Improve deployment capabilities, add mobile deployment and web deployment capabilities, and support the addition of post-processing operators (argmax/softmax).
The high-precision portrait segmentation model humanseg is upgraded to dynamic graph version, and the edge aliasing problem is significantly optimized.
Upgrade the learning rate configuration module and add 10 new learning rate strategies, covering the mainstream learning rate scheduling methods in the industry.
Added Weighted Cross Entropy Loss, L1 Loss, and MSE Loss, which are suitable for model optimization in different scenarios.
Bug Fix
#1016 Fix the problem that the shape of NonLocal2D module is inconsistent in non-gaussian mode.
#1007 Fixed an issue where RandomRotation and RandomScaleAspect could not be called correctly when Label was not passed in.

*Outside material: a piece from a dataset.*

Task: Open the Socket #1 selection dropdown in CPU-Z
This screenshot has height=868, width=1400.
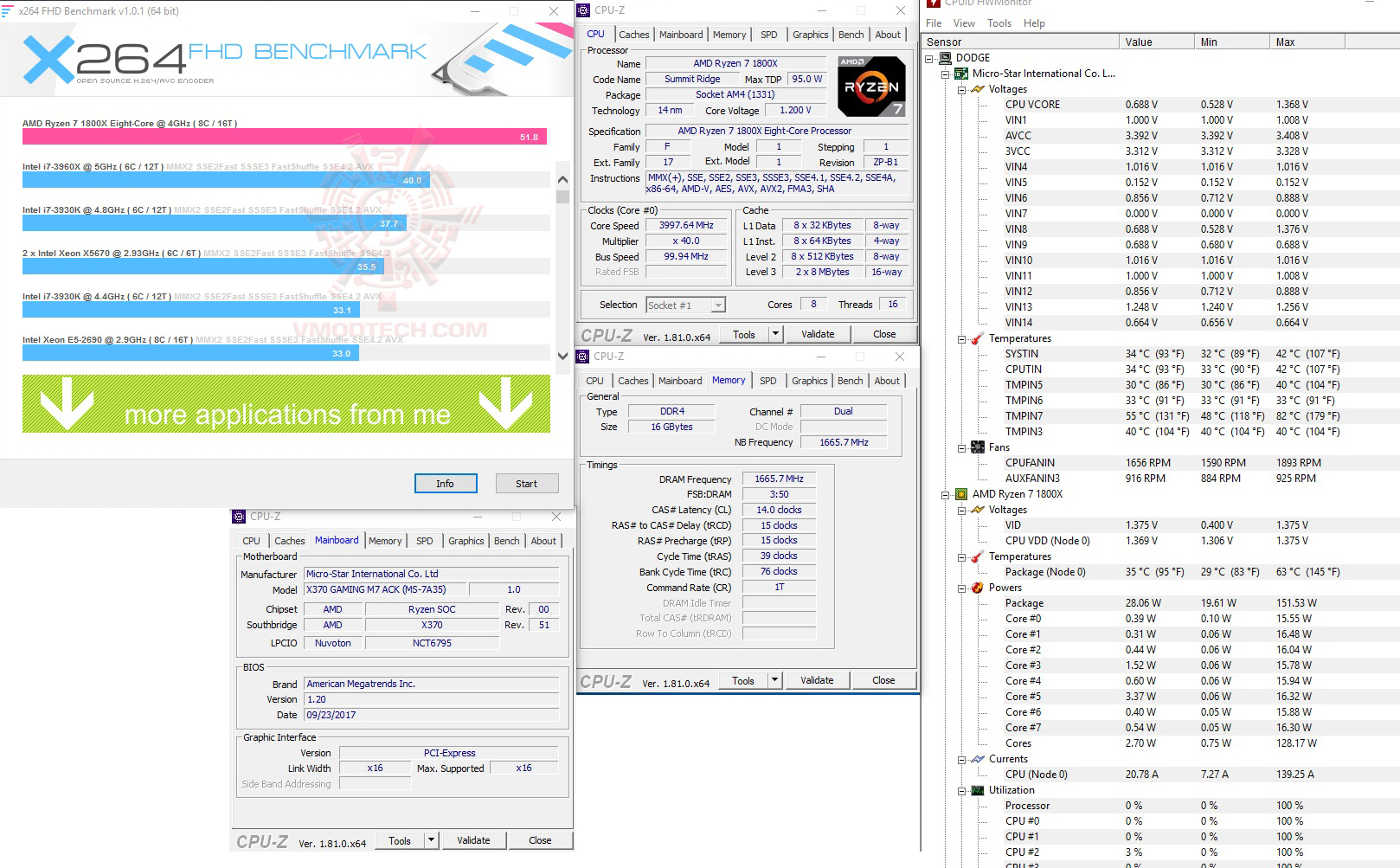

#1006 Fix the problem that EMANet cannot be trained in single card.
#995 Fixed the compatibility issue of PaddleSeg in PaddlePaddle 2.1 version.
#980 Fixed the problem that DecoupledSegNet failed to train in PaddlePaddle 2.1.
#975 Fix the problem that the sliding window prediction image cannot be correctly predicted when the image is smaller than the window size.
#971 Fix the problem that ResizeByLong does not restore the size correctly in predict phase.